As far as we are concerned, it is all about what makes each individual happy, and no one can guide someone else in that area. Each of us must learn to recognize what we need to fulfill our deepest desires if we ever want to capture true happiness. Comfort and security is all well and good, but not if it leaves you with a hole inside that casts a melancholy or dissatisfied pallor over your existence for years to come. Life is short, and joy is not something reserved for the “lucky people”. It is available for anyone with the resolve to recognize and embrace what inner contentment involves for them – which is harder to do than people understand. We get so wrapped up in knots trying to be responsible to others and meet expectation, and we pick up all this baggage along the way until our lives are not our own anymore – we’ve become someone at the helm of a complicated network of people we must serve, protect and consider. The window of opportunity to truly know (and serve) yourself is very short. I worry about that with my kids.

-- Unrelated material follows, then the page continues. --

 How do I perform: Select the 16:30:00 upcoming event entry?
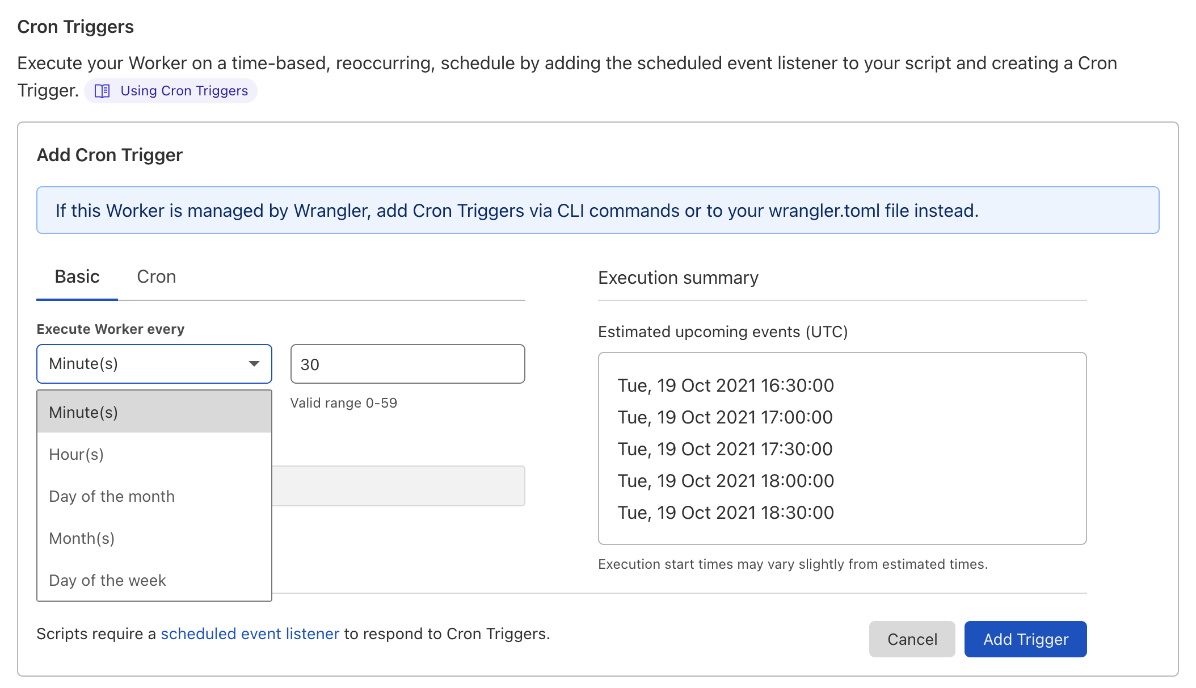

Oops. That was a tangent. Where was I? Oh yea. The school grounds are beautiful. Penland is nestled in the mountains with rolling hills, long range views with fall foliage, and free range llamas wandering about. The buildings are rustic and old (well, one new painting studio is made of glass and steel – like it was dropped deep into nature from outer space.) Denver stays in a huge log cabin building, where all the iron railings etc. have been hand crafted – a very authentic and inspirational building. It features a tiny coffee shop downstairs that is always bustling with students and visitors. It has a library filled with craft books, a community computer, and tables and couches for gathering and encouraging conversation. I enjoyed the overrun bulletin board with eclectic ads and fliers for yoga classes, readings, and other holistic or artistic endeavors.
There are the tell tale details that reflect this is an artist community, such as the wall students decorated with tiles and embedded objects and carvings by the garden, or the big water tower that is often used as a art palate (one fellow is currently making a 14 foot tie to hang from the water tower . . guess he thought it looked like it needed dressing up.)
In the studios, you can see work in progress. One girl is making a huge woven wall hanging using hundreds of used tea bags along with other fibers. The only area off limits to visitors was the glass blowing studio. I suppose it’s a dangerous area, and the student’s work is too fragile to allow strangers to poke through. I was sorry, because I bet that would be fun to see.
It was nice stepping into Denver’s world for a day. We admire our daughter for having the independence to load up her car to go on this adventure all by herself. She is not by nature, a remarkably bold person, nor one who likes to face the unknown. But she is expanding her horizons despite how difficult this is for her personality type. We suppose she has a long, interesting journey ahead of her, should she continue learning about jewelry design. The hardest part of anything is beginning, so we are very happy for her.
I remember looking at my children on the day they were born, fascinated that through me, a unique, independent creature had been introduced to the world. I remember wondering, “Who are you, really?”
I had no idea that 21 years later, I’d look at my children and still be wondering the same thing.